Award-winning product: Mistral
Ellexus has launched its ground breaking new tool for load balancing shared storage. Developed in collaboration with the IT department at ARM, Mistral is able to:
• Monitor application I/O and I/O performance across the cluster in order to identify rogue jobs and hotspots
• Load balance shared storage by automatically throttling I/O in problem jobs and applications
Mistral has already won the highly prestigious Product of the Year Award at the Cambridge Lab Ring Hall of Fame Awards 2016.
To find out more about Mistral and to request an evaluation, get in touch.

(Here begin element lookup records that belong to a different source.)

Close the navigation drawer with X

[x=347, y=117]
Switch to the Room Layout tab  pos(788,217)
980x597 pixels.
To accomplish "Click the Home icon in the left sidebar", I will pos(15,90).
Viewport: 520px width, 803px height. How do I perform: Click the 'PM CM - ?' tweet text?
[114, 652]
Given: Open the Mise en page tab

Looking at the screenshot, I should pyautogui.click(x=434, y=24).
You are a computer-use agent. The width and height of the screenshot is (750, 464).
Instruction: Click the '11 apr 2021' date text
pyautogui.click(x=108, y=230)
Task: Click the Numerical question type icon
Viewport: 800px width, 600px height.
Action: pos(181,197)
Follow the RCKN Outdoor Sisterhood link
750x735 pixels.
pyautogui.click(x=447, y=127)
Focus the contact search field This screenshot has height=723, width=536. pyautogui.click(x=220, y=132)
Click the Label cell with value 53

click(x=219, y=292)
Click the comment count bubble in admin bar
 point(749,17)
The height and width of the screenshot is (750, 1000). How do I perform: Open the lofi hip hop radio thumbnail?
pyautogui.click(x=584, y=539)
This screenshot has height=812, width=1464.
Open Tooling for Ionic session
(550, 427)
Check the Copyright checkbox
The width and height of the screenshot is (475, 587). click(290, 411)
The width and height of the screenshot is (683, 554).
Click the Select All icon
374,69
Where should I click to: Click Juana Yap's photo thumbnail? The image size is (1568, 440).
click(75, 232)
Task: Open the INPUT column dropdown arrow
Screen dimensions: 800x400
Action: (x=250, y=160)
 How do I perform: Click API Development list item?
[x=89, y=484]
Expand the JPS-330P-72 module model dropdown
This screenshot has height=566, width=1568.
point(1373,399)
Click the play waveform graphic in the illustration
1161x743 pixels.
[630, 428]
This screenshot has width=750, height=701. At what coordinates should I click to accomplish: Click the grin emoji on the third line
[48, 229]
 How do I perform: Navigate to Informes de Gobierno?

Solving the noisy neighbour problem
In a compute cluster with shared storage it is possible for a small number of jobs to overload the network or file system. This can affect the performance of all the jobs on the cluster and even bring it down completely. This is called the noisy neighbour problem.
Sometimes this problem is caused by rogue jobs that have been submitted to the cluster by mistake. Other times the cluster may simply by overloaded with a high number of I/O hungry jobs.
Mistral monitors application I/O and cluster performance so that jobs exceeding the expected I/O thresholds can be automatically identified and slowed down through I/O throttling.
Whole cluster I/O monitoring
Mistral can monitor application I/O by wrapping up the jobs on the compute node or by intercepting I/O traffic as it passes through an NFS gateway or SMB gateway.
Jobs with higher than expected I/O or higher than expected latency generate an alert.
Mistral monitors the number of read() and write() operations, the I/O bandwidth for reads and writes and the number of meta-data operations such as open() or stat().
Load balancing for shared storage
As well as monitoring the I/O to detect rogue jobs, Mistral is able to throttle the I/O of problem jobs so that the cluster can recover and all the remaining well-behaved jobs can continue with good performance.
High-priority jobs can be given high limits so that they get a large share of the storage bandwidth. Jobs that do unexpectedly high I/O will be throttled early so that the cluster is not affected.
Once you have built up a picture of how much I/O each job is expected to do, Mistral can build a history of I/O patterns for advanced tuning. This information can be logged by Mistral and used to educate your users and to redesign your work flows and software pipelines to better use your shared storage.